→ Aim of the exercise
Copy the following lines word for word, without changing anything.

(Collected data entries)
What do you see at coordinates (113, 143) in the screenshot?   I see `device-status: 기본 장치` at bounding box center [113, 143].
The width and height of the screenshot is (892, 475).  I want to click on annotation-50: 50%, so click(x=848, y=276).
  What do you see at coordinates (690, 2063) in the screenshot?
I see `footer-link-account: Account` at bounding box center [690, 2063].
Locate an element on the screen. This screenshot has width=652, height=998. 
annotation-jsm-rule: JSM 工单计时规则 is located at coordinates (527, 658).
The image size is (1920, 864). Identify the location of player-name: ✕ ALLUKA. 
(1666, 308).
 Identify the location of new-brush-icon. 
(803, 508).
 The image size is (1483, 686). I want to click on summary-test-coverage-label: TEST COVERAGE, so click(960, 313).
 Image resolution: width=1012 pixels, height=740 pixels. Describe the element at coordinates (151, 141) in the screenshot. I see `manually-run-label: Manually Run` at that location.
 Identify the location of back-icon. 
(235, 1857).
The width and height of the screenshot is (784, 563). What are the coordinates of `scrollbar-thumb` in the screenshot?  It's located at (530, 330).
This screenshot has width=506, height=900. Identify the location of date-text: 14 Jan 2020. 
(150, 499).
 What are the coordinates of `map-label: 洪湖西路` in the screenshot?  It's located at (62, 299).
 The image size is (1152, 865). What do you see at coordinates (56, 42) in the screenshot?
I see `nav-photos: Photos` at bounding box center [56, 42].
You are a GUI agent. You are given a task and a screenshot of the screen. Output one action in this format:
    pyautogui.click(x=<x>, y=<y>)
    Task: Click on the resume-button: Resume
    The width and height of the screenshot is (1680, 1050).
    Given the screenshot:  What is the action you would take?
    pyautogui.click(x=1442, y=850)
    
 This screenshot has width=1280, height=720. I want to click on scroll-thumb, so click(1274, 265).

→ Response
What do you see at coordinates (113, 143) in the screenshot?   I see `device-status: 기본 장치` at bounding box center [113, 143].
The width and height of the screenshot is (892, 475).  I want to click on annotation-50: 50%, so click(x=848, y=276).
  What do you see at coordinates (690, 2063) in the screenshot?
I see `footer-link-account: Account` at bounding box center [690, 2063].
Locate an element on the screen. This screenshot has width=652, height=998. 
annotation-jsm-rule: JSM 工单计时规则 is located at coordinates (527, 658).
The image size is (1920, 864). Identify the location of player-name: ✕ ALLUKA. 
(1666, 308).
 Identify the location of new-brush-icon. 
(803, 508).
 The image size is (1483, 686). I want to click on summary-test-coverage-label: TEST COVERAGE, so click(960, 313).
 Image resolution: width=1012 pixels, height=740 pixels. Describe the element at coordinates (151, 141) in the screenshot. I see `manually-run-label: Manually Run` at that location.
 Identify the location of back-icon. 
(235, 1857).
The width and height of the screenshot is (784, 563). What are the coordinates of `scrollbar-thumb` in the screenshot?  It's located at (530, 330).
This screenshot has width=506, height=900. Identify the location of date-text: 14 Jan 2020. 
(150, 499).
 What are the coordinates of `map-label: 洪湖西路` in the screenshot?  It's located at (62, 299).
 The image size is (1152, 865). What do you see at coordinates (56, 42) in the screenshot?
I see `nav-photos: Photos` at bounding box center [56, 42].
You are a GUI agent. You are given a task and a screenshot of the screen. Output one action in this format:
    pyautogui.click(x=<x>, y=<y>)
    Task: Click on the resume-button: Resume
    The width and height of the screenshot is (1680, 1050).
    Given the screenshot:  What is the action you would take?
    pyautogui.click(x=1442, y=850)
    
 This screenshot has width=1280, height=720. I want to click on scroll-thumb, so click(1274, 265).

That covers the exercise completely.